What ultimately works against Smile is Finn’s by-the-book plotting. Like Lights Out, Smile was developed into a full-length feature from a successful short—in this case, an 11-minute film that won a jury award at the 2020 edition of South by Southwest. But in padding out his 11-minute narrative into 155 minutes, Finn opts to go the diagrammed schematic route: There is no beat in Rose and Joel’s odyssey of discovery that you haven’t encountered before in films like The Ring or It Follows; the initial death that kicks off the investigation, the cross-examination of a frightened witness, the final confrontation in which the terror masquerading as a metaphor finally reveals its horrific, corporeal form—you’ve seen all this before. The result is a horror experience that is entertaining, but feels predictable.

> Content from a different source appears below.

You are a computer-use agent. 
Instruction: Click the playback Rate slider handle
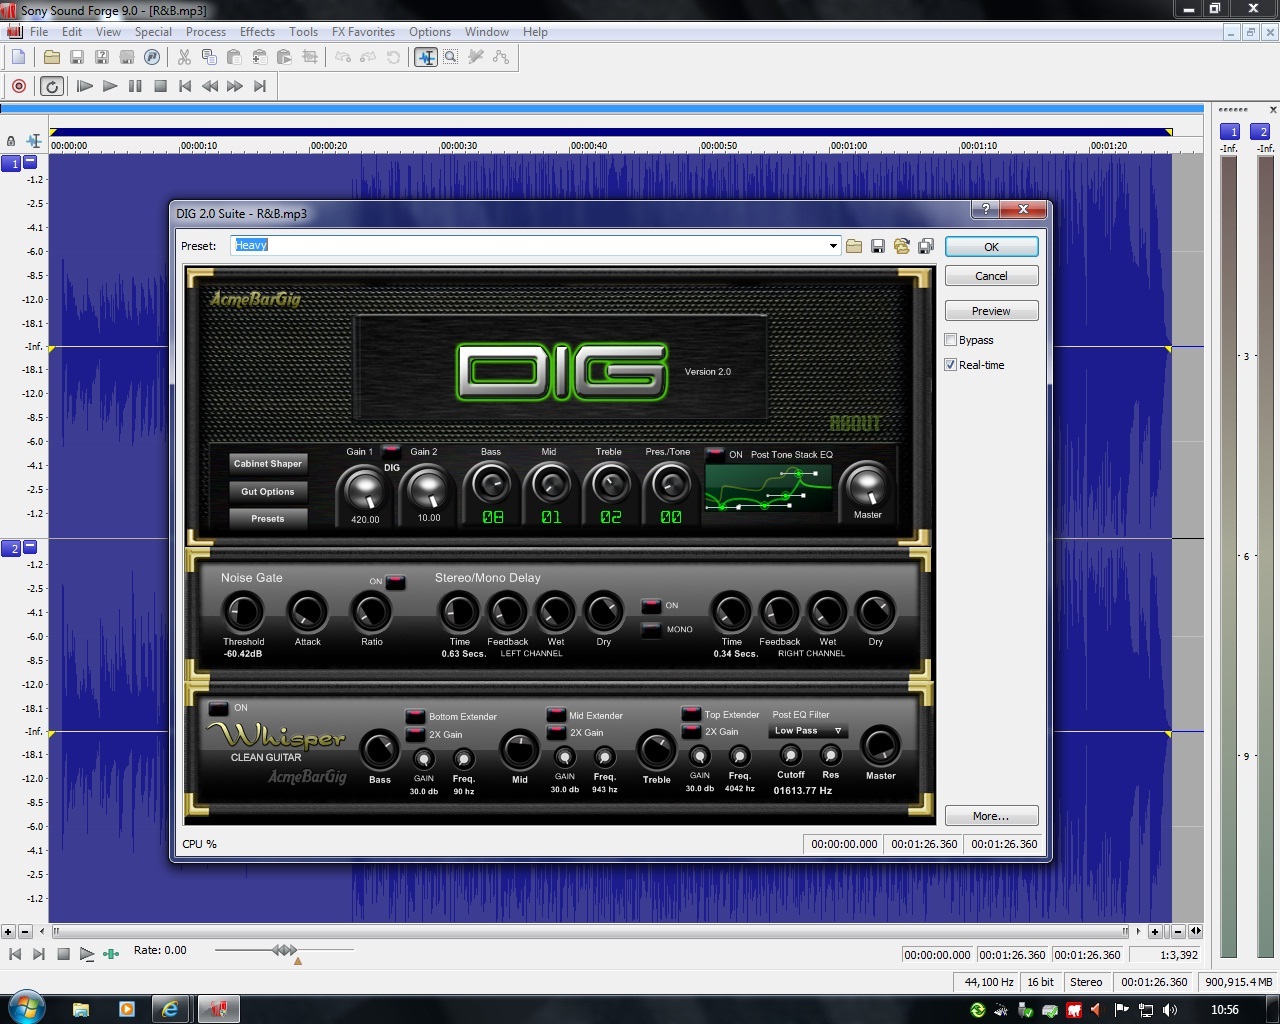click(284, 950)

At the most, Finn proves himself to be a competent—if at times repetitive—horror director, able to deploy jump scares and impeccably composed images to fun effect. And Smile is never more fascinating than when it tries to dive deeper into its premise, as when Rose’s fiancé wields the revelation of his background checks on her like a weapon or when Rose and her therapist dissect the effects of her mother’s suicide on her life. At these moments, Smile almost seems to limn the pain of PTSD vividly. But if the movie’s premise is built on an ironic take on “Smile through the pain,” then its pain doesn’t cut deep enough.
Smile opens in Philippine cinemas on September 28, Wednesday.